When we build systems to react automatically to dependency health check failures, we must build in the right amount of thresholding to prevent the automated system from taking drastic action unexpectedly. Teams at Amazon that operate stateful servers like Amazon DynamoDB, Amazon S3, and Amazon Relational Database Service (Amazon RDS) have important durability requirements around server replacement. They have also built cautious rate limiting and control feedback loops so that the automation stops and engages humans when thresholds are crossed. When we build such automation, we must be sure that we notice when a server fails a dependency health check. For some metrics, we rely on the servers to self-report their individual status to a central monitoring system. To compensate for cases when the server is so broken that it is unable to report its health, we also actively reach out to them to check their health. 

Prioritize your health

Especially in overload conditions, it is important for servers to prioritize their health checks over their regular work. In this situation, failing or responding slowly to health checks can make a bad brownout situation even worse. 

When a server fails a load balancer health check, it is asking that load balancer to take it out of service immediately and for a non-trivial amount of time. When a single server fails, that's not a problem, but in a traffic surge to the service, the last thing we want is to shrink the size of the service. Taking servers out of service during an overload can cause a downward spiral. Forcing the remaining servers take even more traffic makes them more likely to become overloaded, also fail a health check, and shrink the fleet even more.

The problem is not that overloaded servers return errors when they're overloaded. It's that servers don't respond to the load balancer ping request in time. After all, load balancer health checks are configured with timeouts, just like any other remote service call. Browned out servers are slow to respond for a number of reasons, including high CPU contention, long garbage collector cycles, or simply running out of worker threads. Services need to be configured to set resources aside to respond to health checks in a timely way instead of taking on too many additional requests.

Fortunately, there are some straightforward configuration best practices that we follow to help prevent this kind of downward spiral. Tools like iptables, and even some load balancers, support the notion of “max connections.” In this case, the OS (or load balancer) limits the number of connections to the server so that the server process is not flooded with concurrent requests that would have slowed it down.

When a service is fronted by a proxy or a load balancer that supports max connections, it seems logical to make the number of worker threads on the HTTP server match the max connections in the proxy. However, this configuration would set up the service for a downward spiral during a brownout. Proxy health checks need connections too, and so it is important to make a server's worker pool large enough to accommodate extra health check requests. Idle workers are cheap, so we tend to configure extra ones: anywhere from a handful of extra workers to double the configured proxy max connections.
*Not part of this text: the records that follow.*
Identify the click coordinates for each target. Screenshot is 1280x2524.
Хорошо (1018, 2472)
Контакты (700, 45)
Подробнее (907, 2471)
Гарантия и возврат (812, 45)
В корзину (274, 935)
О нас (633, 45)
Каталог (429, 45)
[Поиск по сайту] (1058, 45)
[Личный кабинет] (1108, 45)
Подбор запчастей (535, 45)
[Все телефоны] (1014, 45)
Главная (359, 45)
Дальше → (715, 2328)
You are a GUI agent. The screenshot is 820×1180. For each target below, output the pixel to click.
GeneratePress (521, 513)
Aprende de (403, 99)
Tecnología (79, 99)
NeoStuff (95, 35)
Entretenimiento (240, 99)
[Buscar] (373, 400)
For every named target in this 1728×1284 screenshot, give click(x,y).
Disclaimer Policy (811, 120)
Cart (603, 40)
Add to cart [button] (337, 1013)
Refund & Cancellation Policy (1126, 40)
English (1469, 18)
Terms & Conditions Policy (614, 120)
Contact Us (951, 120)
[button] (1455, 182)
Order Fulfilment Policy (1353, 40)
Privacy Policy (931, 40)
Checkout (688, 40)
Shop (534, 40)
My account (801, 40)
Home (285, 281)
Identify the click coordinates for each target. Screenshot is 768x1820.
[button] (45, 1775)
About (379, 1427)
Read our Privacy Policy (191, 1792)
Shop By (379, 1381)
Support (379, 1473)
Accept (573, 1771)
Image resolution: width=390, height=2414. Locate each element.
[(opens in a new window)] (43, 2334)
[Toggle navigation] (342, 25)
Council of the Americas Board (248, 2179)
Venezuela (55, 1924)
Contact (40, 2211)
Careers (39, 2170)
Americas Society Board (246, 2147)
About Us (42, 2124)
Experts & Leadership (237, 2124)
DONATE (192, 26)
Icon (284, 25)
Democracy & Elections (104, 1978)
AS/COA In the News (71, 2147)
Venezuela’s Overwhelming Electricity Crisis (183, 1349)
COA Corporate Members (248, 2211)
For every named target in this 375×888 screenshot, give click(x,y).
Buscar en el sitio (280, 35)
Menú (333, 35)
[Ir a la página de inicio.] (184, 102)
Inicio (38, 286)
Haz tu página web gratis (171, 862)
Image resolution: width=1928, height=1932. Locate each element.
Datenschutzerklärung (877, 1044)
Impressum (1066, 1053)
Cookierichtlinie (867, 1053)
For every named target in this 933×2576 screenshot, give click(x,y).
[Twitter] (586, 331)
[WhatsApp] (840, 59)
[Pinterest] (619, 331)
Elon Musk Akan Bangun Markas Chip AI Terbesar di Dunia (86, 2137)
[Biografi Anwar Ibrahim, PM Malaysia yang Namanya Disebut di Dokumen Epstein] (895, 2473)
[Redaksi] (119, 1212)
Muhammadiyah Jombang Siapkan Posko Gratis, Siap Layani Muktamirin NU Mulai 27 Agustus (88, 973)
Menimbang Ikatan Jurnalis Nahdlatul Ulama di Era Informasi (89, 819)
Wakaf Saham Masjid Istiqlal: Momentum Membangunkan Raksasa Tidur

Another strategy we use to prioritize health checks is for servers to implement their own maximum concurrent requests enforcement. In this case, load balancer health checks are always allowed, but normal requests are rejected if the server is already working on some threshold. Implementations around Amazon range from a simple semaphore in Java to the more complex analysis of trends in CPU utilization.

Another way to help ensure that services respond in time to a health check ping request is to perform the dependency health check logic in a background thread and update an isHealthy flag that the ping logic checks. In this case, servers respond promptly to health checks, and the dependency health checking produces a predictable load on the external system it interacts with. When teams do this, they are extra cautious about detecting a failure of the health check thread. If that background thread exits, the server does not detect a future server failure (or recovery!).

Balancing dependency health checks with the scope of impact

Dependency health checks are appealing because they act as a thorough test of a server’s health. Unfortunately they can be dangerous because a dependency can cause a cascading failure throughout a system.

We can draw some insight about handling health check dependencies by looking at our service-oriented architecture at Amazon. Each service at Amazon is designed to do a small number of things; there is no monolith that does everything. There are many reasons we like to build services this way, including faster innovation with small teams and reduced scope of impact if there is a problem with one service. This architectural design can apply to health checks too.

When one service calls another service, it’s taking a dependency on that service. If a service only calls the dependency sometimes, we might consider the dependency to be a “soft dependency,” since the service can still do some types of work even if it can’t talk to the dependency. Without fail-open protection, implementing a health check that tests a dependency turns that dependency into a “hard dependency.” If the dependency is down, the service also goes down, creating a cascading failure with increased scope of impact.

Even though we separate functionality into different services, each service likely serves multiple APIs. Sometimes, APIs on the service have their own dependencies. If one API is impacted, we prefer for the service to continue serving the other APIs. For example, a service can be both a control plane (such as occasionally-called CRUD APIs on long-living resources) and a data plane (high throughput business-super-critical APIs). We would want the data plane APIs to continue to operate even if the control plane APIs are having trouble talking to their dependencies.

Similarly, even a single API may behave differently depending on the input or state of the data. A common pattern is a Read API that queries a database but caches responses locally for some time. If the database is down, the service can still serve cached reads until the database is back online. Failing health checks if only one code path is unhealthy increases the scope of impact of a problem talking to a dependency.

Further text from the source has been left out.